To qualify for Honors in Philosophy, philosophy majors must elect to write an Honors Thesis. The Honors Thesis is a year-long independent project during which philosophy majors, with the consent and under the guidance of a philosophy faculty advisor, investigate a topic of special interest to them. To be approved to work on an Honors Thesis, students should apply to the department in the spring of their junior year. Applications will detail the subject matter of the proposed thesis and a timeline for its completion; they will demonstrate that the student has secured the support of a faculty advisor who has determined that the student is philosophically able to complete the thesis. 

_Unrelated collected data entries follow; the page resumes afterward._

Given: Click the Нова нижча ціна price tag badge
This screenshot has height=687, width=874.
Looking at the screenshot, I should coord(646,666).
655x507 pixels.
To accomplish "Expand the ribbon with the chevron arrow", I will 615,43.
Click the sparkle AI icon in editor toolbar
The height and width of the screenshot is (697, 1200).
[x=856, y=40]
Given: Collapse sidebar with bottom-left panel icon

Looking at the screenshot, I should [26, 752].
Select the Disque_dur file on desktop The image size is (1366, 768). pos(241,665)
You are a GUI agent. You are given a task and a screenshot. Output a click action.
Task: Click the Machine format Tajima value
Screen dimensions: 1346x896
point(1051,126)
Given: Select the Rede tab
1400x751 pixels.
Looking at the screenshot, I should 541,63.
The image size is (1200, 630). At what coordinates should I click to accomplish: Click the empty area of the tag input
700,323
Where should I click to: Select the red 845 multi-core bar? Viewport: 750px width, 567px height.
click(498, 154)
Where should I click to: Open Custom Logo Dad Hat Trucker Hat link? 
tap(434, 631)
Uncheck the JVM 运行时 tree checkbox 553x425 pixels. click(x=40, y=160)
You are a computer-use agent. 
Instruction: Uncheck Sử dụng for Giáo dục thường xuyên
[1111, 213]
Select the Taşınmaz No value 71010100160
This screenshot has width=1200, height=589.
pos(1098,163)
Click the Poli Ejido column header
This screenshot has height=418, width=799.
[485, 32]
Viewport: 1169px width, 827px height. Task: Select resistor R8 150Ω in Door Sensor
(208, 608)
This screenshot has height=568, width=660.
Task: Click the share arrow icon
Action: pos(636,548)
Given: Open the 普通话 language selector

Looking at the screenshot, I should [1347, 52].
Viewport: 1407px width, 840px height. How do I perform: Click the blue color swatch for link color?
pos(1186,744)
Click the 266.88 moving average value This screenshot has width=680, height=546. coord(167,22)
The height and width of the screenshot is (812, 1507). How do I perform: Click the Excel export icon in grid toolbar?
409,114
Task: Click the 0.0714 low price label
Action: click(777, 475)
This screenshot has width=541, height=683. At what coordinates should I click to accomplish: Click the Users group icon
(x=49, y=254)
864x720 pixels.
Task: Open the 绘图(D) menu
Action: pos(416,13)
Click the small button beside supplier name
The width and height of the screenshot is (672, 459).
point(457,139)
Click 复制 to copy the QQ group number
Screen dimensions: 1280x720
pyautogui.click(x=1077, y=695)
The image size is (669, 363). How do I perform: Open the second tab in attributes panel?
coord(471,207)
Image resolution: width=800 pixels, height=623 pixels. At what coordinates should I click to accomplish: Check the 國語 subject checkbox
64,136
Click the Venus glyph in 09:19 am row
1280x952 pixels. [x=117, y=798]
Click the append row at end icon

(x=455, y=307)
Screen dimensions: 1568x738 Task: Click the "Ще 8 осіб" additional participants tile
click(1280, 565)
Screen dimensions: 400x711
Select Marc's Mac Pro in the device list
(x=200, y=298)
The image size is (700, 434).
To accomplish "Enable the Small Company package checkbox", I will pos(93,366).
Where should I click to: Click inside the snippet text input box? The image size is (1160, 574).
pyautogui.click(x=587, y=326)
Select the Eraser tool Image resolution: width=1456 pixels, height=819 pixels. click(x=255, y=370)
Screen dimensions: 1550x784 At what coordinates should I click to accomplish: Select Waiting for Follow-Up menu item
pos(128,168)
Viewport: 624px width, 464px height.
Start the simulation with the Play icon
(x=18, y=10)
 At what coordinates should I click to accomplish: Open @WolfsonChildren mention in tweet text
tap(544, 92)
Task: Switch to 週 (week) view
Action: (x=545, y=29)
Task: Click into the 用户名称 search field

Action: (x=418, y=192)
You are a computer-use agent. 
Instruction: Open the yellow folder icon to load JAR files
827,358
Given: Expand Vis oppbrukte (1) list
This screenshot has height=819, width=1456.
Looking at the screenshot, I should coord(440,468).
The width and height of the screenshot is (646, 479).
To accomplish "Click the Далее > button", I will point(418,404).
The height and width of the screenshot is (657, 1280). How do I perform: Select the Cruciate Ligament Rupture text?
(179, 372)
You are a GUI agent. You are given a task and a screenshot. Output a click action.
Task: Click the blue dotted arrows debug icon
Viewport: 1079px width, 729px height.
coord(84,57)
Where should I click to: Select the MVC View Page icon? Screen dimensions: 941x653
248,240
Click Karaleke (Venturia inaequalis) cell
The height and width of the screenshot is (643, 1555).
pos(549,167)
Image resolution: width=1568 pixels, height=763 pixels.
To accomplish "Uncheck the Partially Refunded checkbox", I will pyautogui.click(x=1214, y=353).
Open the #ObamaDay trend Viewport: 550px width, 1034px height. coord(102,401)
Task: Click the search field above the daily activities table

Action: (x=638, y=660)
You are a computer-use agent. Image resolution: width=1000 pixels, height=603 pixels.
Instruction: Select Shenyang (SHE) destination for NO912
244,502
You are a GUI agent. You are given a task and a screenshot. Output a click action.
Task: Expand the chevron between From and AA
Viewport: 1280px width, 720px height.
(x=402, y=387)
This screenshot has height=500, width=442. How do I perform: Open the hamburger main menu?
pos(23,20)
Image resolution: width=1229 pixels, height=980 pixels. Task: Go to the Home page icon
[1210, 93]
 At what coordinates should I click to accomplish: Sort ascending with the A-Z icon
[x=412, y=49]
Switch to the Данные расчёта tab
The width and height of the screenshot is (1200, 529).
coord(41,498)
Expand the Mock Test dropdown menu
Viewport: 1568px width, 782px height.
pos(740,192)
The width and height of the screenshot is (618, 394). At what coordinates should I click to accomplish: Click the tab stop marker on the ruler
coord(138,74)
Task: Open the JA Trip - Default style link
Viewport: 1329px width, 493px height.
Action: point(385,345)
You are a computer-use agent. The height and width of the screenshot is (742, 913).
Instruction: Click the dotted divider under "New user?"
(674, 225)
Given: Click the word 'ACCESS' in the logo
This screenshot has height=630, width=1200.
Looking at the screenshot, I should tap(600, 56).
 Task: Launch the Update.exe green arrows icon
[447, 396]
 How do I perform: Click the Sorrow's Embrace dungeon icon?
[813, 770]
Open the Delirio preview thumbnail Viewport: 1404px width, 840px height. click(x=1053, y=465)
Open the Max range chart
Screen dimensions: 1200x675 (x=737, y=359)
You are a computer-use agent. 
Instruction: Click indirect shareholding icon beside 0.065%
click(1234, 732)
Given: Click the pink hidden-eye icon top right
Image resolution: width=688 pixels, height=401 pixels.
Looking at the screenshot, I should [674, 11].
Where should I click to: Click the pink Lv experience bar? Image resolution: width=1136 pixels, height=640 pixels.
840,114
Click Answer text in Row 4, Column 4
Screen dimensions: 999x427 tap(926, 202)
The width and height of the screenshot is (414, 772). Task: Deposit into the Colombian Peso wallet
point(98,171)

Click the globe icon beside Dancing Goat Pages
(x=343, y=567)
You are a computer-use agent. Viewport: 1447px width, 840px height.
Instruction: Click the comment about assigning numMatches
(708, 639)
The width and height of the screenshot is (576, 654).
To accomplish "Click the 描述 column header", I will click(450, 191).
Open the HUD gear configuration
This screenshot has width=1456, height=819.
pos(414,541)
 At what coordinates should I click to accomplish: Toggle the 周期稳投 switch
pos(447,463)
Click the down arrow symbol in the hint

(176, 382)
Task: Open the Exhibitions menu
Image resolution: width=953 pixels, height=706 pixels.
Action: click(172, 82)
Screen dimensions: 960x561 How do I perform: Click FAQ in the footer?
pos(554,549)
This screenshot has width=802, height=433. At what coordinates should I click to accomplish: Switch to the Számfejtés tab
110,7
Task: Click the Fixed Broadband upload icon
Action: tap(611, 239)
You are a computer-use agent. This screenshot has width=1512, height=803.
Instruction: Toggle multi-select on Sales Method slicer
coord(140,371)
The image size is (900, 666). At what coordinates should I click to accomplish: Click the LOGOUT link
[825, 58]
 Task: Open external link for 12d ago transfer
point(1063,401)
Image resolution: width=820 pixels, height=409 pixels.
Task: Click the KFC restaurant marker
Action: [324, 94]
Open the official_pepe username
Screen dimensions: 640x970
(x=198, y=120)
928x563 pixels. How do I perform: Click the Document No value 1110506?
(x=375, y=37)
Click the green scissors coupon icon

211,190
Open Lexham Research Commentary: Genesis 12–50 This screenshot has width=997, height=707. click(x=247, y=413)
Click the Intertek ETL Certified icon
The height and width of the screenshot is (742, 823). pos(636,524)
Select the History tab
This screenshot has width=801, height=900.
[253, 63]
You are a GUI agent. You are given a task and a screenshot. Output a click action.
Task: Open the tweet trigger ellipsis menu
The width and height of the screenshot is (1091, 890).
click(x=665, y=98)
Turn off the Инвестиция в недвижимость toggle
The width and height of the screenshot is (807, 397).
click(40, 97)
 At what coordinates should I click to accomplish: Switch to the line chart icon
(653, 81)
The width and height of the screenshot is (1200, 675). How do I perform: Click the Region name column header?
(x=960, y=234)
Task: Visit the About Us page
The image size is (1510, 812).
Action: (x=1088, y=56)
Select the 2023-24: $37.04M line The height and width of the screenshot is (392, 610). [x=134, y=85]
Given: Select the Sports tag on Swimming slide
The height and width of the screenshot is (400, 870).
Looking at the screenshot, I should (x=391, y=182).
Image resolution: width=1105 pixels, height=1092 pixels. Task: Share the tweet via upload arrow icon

If approved to write an Honors Thesis, the student will enroll in PHIL 390 Honors Thesis I (4 credits) in the first semester of their senior year and PHIL 391 Honors Thesis II (4 credits) in the second semester of their senior year. If the faculty advisor deems the student's progress towards completion of the thesis during the first semester (PHIL 390) unsatisfactory, the student will not be permitted to enroll in PHIL 391 for the second semester.

Departmental Honors in Philosophy are awarded to graduating seniors who satisfy the following two criteria: 

  1. At the start of their final semester, their overall GPA is at least 3.25 and their GPA in philosophy is at least 3.5, and 
  2. Their completed Honors Thesis receives an A from the thesis advisor, and then is judged by the whole department faculty to be well-researched, well-argued, well-organized, well-written, and to exhibit original philosophical thinking.

Graduate Study in Philosophy

It is recommended that majors planning to pursue graduate study in philosophy (a) apply for Honors, (b) discuss their career plans with a faculty member during their junior year, and (c) make sure to include the following 4 specific courses in their programs:

PHIL 114 Symbolic Logic
PHIL 220 Epistemology
PHIL 221 Metaphysics
PHIL 250 Philosophy of Mind


Click here for the major declaration form.


The Minor in Philosophy

The minor in philosophy consists of a minimum of 16 credits, at least 4 credits of which must be at the 200-level or above. At least two courses taken for the minor must be taught by a member of the Philosophy Department. Minor Programs are planned in conjunction with the departmental advisor who will help the student plan a program compatible with his or her interests. Minor programs may be, but do not have to be, focused in a particular area such as ethics, the history of philosophy, or philosophy of mind. 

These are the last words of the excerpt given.